Call a Doctor! Florida has Fidel-o-phobia

Even in retirement, Fidel Castro exerts outsized influence over our  
country’s political life. Even now, he may affect the access  
Floridians have to health care.

How can this be? To teach Castro a lesson, a state legislator is  
fighting to ban American doctors, educated in Cuba, from practicing  
medicine in Florida.

This story, about a small and largely symbolic issue, speaks volumes  
about how Fidel-o-phobia can cause even our most well-meaning public  
officials to do the strangest and most self-defeating things.

Nearly a decade ago, President Castro founded the Latin American  
School of Medicine, also called “ELAM,” where foreign students are  
given a medical education for free. They come largely from developing  
countries’ poor and indigenous communities where medical care is  
desperately needed, and they are encouraged to return to those  
communities to practice. ELAM is a classic example of Cuba’s  
application of soft-power in its international diplomacy.

Over a hundred American students—mainly from minority communities--  
are now enrolled there. Who are these students? They are whip smart,  
highly motivated kids, desperate to become physicians, yet unable to  
afford a medical education in the United States, or unwilling to  
shoulder the $200,000 debt that now hits the average US medical  
student the day after graduation.

So, they go to Cuba, learn Spanish (coming home bilingual), take  
bridging courses in sciences if necessary and spend six years being  
trained as physicians in Cuba alongside students from 28 other  
countries. After which, the hope is, they will return to the United  
States and practice medicine in some of the thousands of our country’s  
under-served communities.

Is a Cuban medical education any good? According to experts we’ve  
consulted, the answer is yes. Dr. Fitzhugh Mullan, a former U.S.  
Assistant Surgeon General, says Cuban medical education is well- 
respected and that Cuba’s achievement in scaling up physician training  
is an important example for other countries. The first US graduate has  
already passed his medical boards and is in his first year of  
residency in New York City. With the latest class, a total of 17 will  
have graduated by this summer.

Enter Rep. Eddy Gonzalez.

His bill, HB 685, which has been “workshopped" by the Committee on  
Health Quality, would strictly prohibit any of these American medical  
students currently enrolled at ELAM from practicing medicine in Florida.

According to the Federation of State Medical Boards, this would make  
Florida the first state in the nation to ban all physicians who  
graduated from any school in a particular country.

Even though Rep. Gonzalez has called facets of Cuba’s health care  
system "state of the art," he says that students educated in Cuba,  
whose government he despises, “do not possess the basic judgment and  
character required for the ethical practice of medicine in Florida."
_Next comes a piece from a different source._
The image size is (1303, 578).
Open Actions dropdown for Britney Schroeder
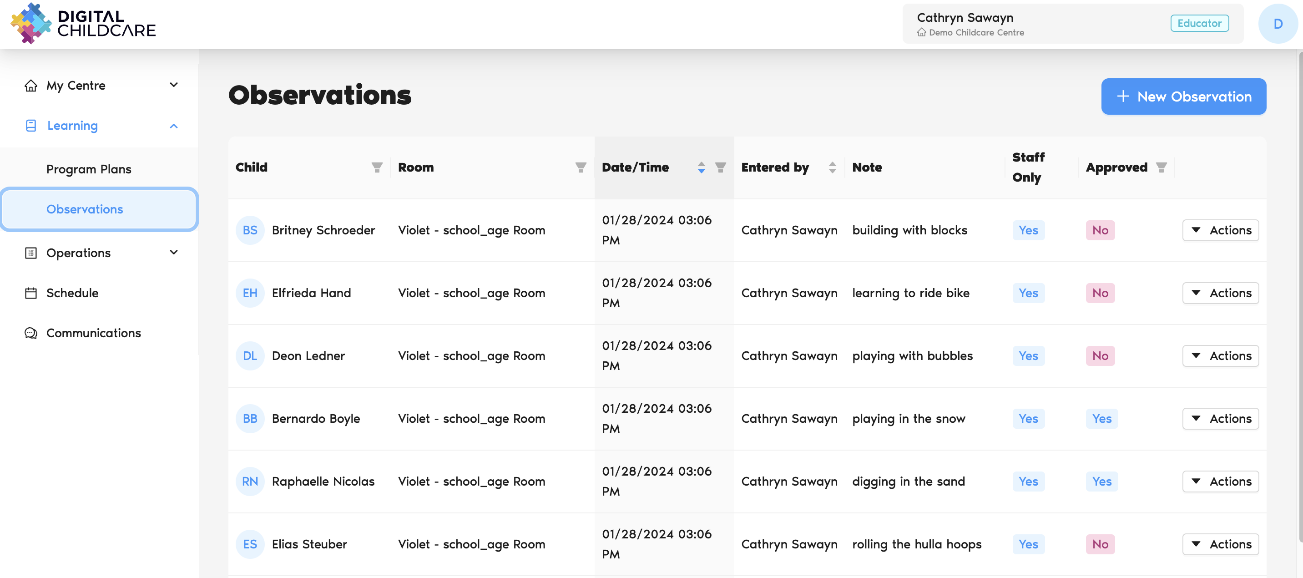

Rep. Gonzalez vastly underestimates the idealism and the devotion to  
medicine possessed by these doctors, and nothing in his legislation  
will change the Cuban system. What it will do is stop Florida from  
getting young, talented physicians to practice where they are surely  

Dr. Karl Altenburger, president of the Florida Medical Association,  
calls the state’s doctor shortage severe. He’s said that young doctors  
don’t want to come to Florida to practice; the state lacks  
internships, residency programs, and fellowships. The average age of  
doctors in Florida is 51 and a quarter of the state’s physicians are  
over 60.

Florida, the fourth most populous state, is ranked 20th in its number  
of active physicians by the Association of American Medical Colleges.  
Tad Fisher, executive Vice President of the Florida Academy of Family  
Physicians, said that Florida needs an additional 12,000 primary care  
physicians by 2020 to meet its health care needs.
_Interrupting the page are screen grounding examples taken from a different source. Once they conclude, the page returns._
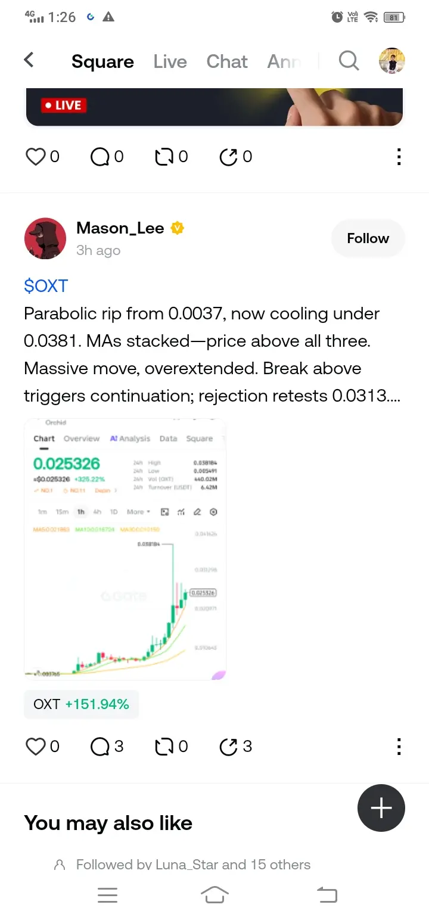Image resolution: width=429 pixels, height=920 pixels.
Task: Tap the OXT +151.94% price chip
Action: [x=81, y=704]
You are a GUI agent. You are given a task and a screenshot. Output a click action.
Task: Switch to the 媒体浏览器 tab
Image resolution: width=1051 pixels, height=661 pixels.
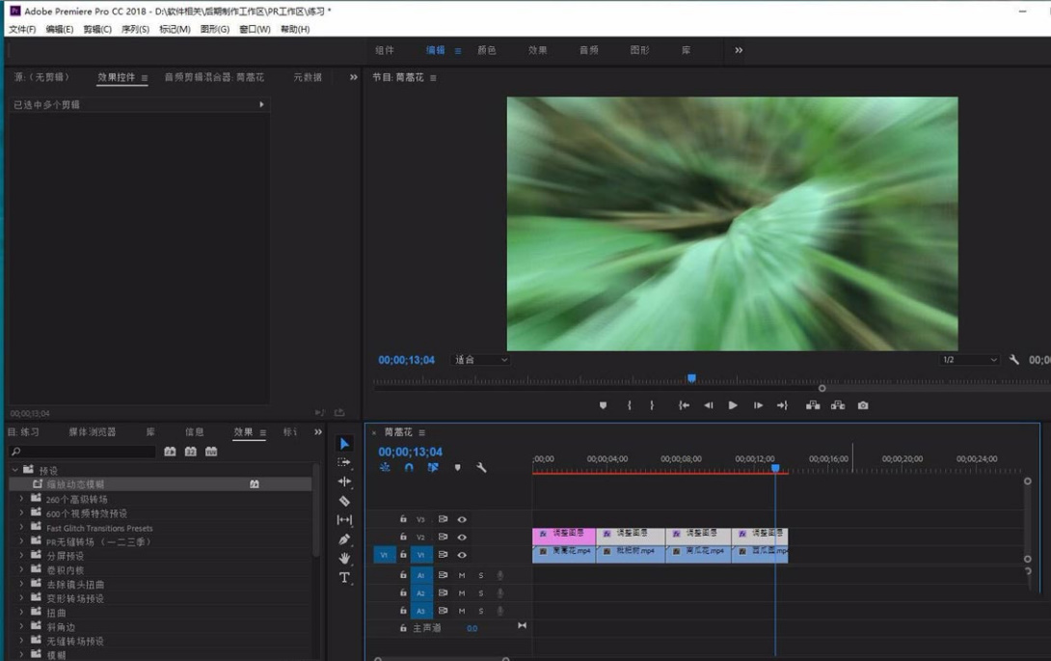(92, 432)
nd there are plenty of underserved people in Gonzalez’s home district:  
the Health Council of South Florida’s Miami-Dade County’s 2007  
Community Health Report Card gave “access to health care” a pretty  
scary “F”.

Florida acknowledges these problems and advertises on the internet to  
recruit physicians to treat patients in the state who don’t have  
adequate access to doctors. It even offers waivers to attract foreign- 
born, foreign educated physicians to serve. But American students  
educated in Cuba? They need not apply.

When Floridians come down with Fidel-o-phobia, they torment each other  
(and the rest of us) just to show Castro up. More often than not, we  
end up with silly ideas like this which hurt us, not him. Now that  
Fidel’s retired, we should stop dancing at the end of his string, look  
squarely at our own interests, and decide for ourselves the right way  
to pursue our nation’s ideals.

-- Sarah Stephens and Gail Reed

Gail Reed M.S., is a journalist who serves as International Director  
of Medical Education Cooperation with Cuba (MEDICC). Sarah Stephens is  
Director of the Center for Democracy in the Americas.